Print out the records precisely, keeping each line identical to its source.
(Exercise material begins)
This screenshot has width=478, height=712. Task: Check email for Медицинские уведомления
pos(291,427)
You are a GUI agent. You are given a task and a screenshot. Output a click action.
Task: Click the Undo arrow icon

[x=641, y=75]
(Exercise material ends)
▶ [Exercise answer]:
This screenshot has width=478, height=712. Task: Check email for Медицинские уведомления
pos(291,427)
You are a GUI agent. You are given a task and a screenshot. Output a click action.
Task: Click the Undo arrow icon

[x=641, y=75]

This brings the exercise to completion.